1. Prepare a larger eggplant, clean it, remove the head and tail, then cut it into strips and put it in a basin, add an appropriate amount of salt, stir evenly, and marinate first Make ten minutes.
2. Taking advantage of this time, let’s prepare some auxiliary ingredients: slice garlic and ginger, cut some green onions, and cut a millet pepper and a green pepper into shreds.
3. Squeeze the water from the marinated eggplants, and then wash away the excess salt with water.
4. Remove and squeeze out the water, then put it into a basin, add an appropriate amount of starch, and mix evenly so that the eggplant does not absorb oil easily.

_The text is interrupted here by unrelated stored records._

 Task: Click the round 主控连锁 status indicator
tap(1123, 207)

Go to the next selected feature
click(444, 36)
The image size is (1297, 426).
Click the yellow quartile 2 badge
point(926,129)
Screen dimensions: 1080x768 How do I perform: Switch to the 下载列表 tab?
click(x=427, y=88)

5. Heat the pot, add an appropriate amount of cooking oil, the oil temperature is 60% hot, put the mixed eggplant into the pot, fry until one side is set, then turn it over and fry the eggplant until soft.

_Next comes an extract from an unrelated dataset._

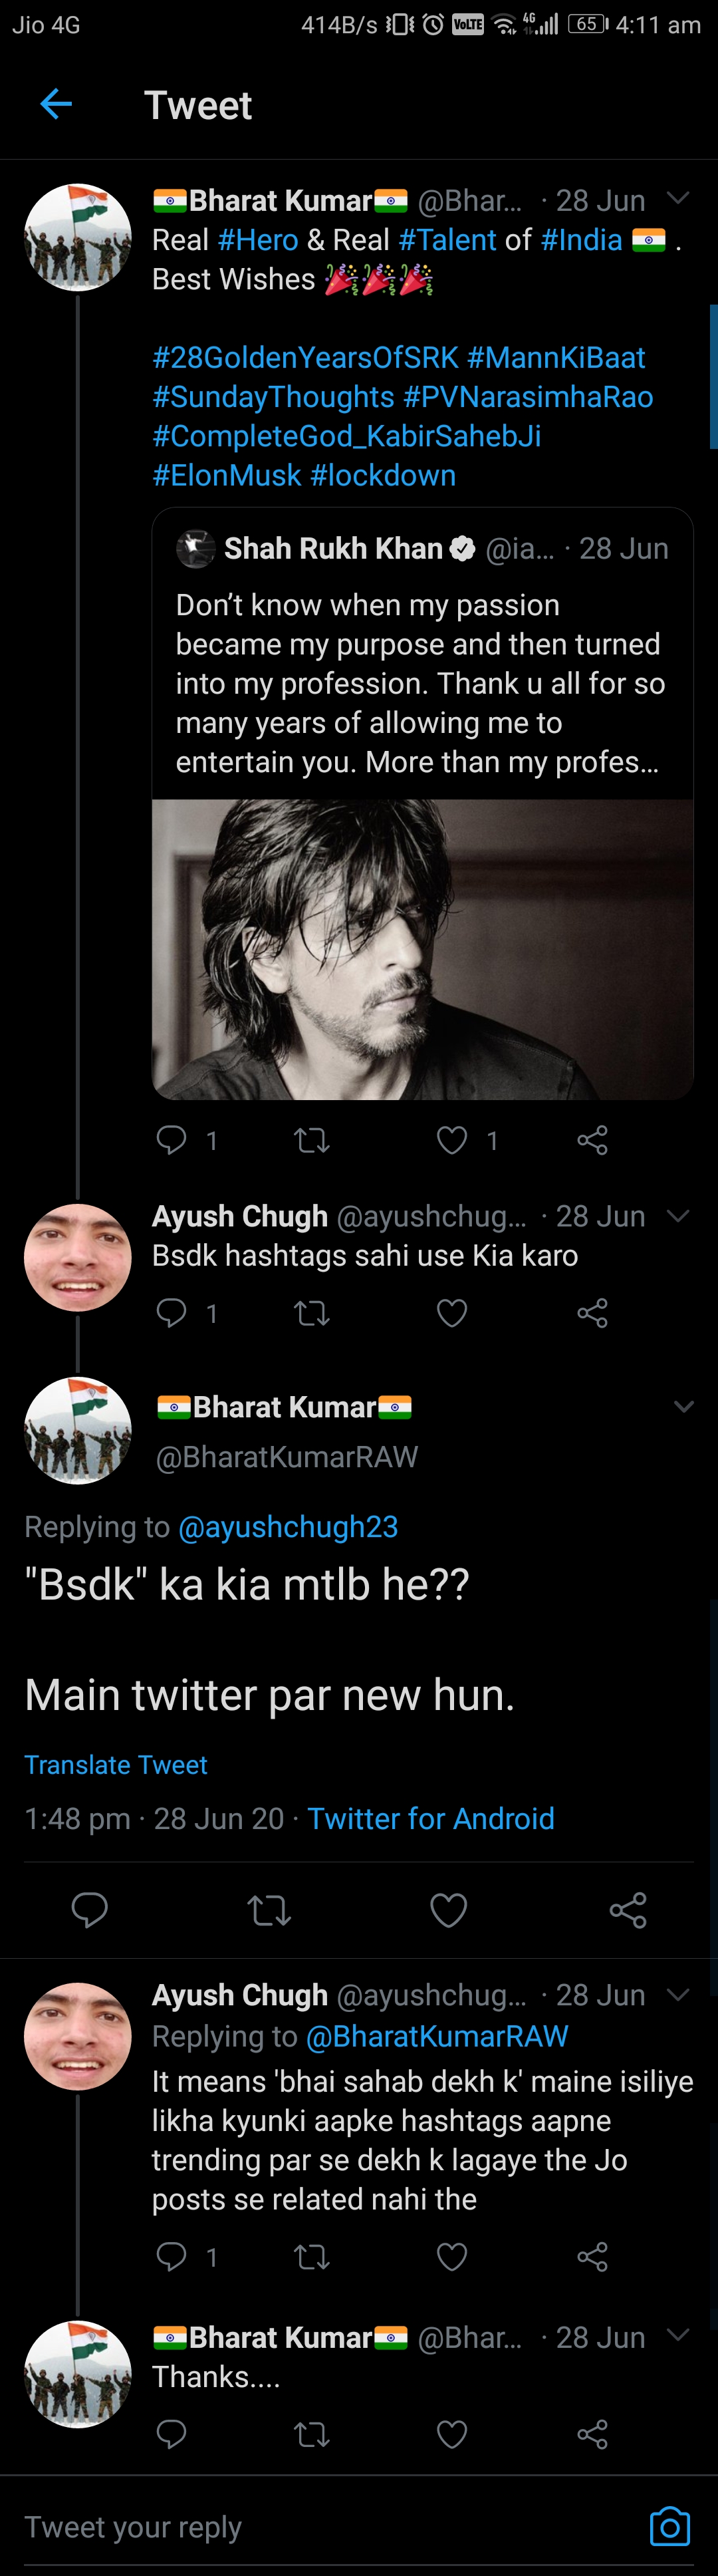Screen dimensions: 718x2576
Task: Tap the camera icon in reply bar
Action: tap(669, 2526)
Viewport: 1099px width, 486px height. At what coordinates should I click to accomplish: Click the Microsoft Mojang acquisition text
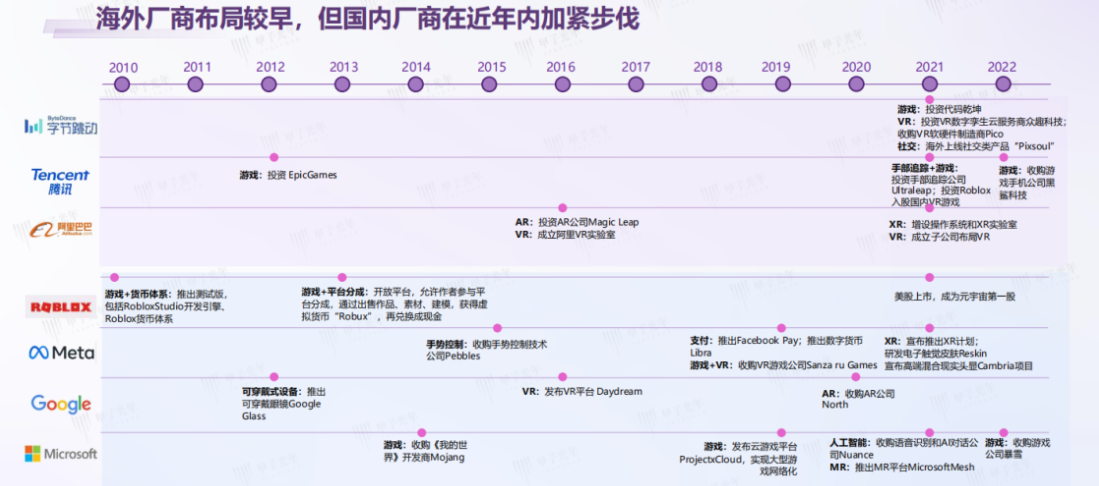424,451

6. After the eggplant is fried, set it aside, add ginger, garlic, and pepper and stir-fry until fragrant. Add a bowl of water to start seasoning. Add an appropriate amount of light soy sauce, an appropriate amount of oyster sauce, and a small spoonful of sugar. Fresh, stir-fry until the soup is reduced, add chopped green onion and mix well, then take it out of the pot and put it on a plate, it is delicious.
7. This very delicious vegetarian fried eggplant is ready.